Alors que le gouvernement camerounais mise sur des incitations fiscales pour accélérer l’adoption des véhicules électriques, des obstacles majeurs entravent cette transition. L’absence de bornes de recharge et les défis énergétiques du pays ralentissent la dynamique. Malgré les efforts pour développer les infrastructures et encourager l’importation, la compétitivité des véhicules électriques reste une question ouverte.

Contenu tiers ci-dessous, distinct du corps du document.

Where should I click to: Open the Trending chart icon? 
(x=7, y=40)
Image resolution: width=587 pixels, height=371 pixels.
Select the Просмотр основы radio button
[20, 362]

Avec la loi de finances 2025, le Cameroun affiche sa volonté de promouvoir la mobilité électrique en appliquant un abattement de 50 % sur la valeur des véhicules importés. Cette mesure vise à réduire le coût d’acquisition et à stimuler l’intérêt des importateurs. Cependant, les acteurs du secteur restent sceptiques quant à l’impact réel de cette politique. « Faire un abattement de 50 % sur les frais de douane ne va pas nécessairement inciter les importateurs. En comparant les coûts, ils se rendront compte qu’un moteur thermique reste plus avantageux », prévient Julien Bikouth, ingénieur en construction automobile. En effet, malgré ces réductions, le prix d’un véhicule électrique d’entrée de gamme oscille entre 11 et 22 millions de FCFA, un investissement encore élevé pour de nombreux Camerounais.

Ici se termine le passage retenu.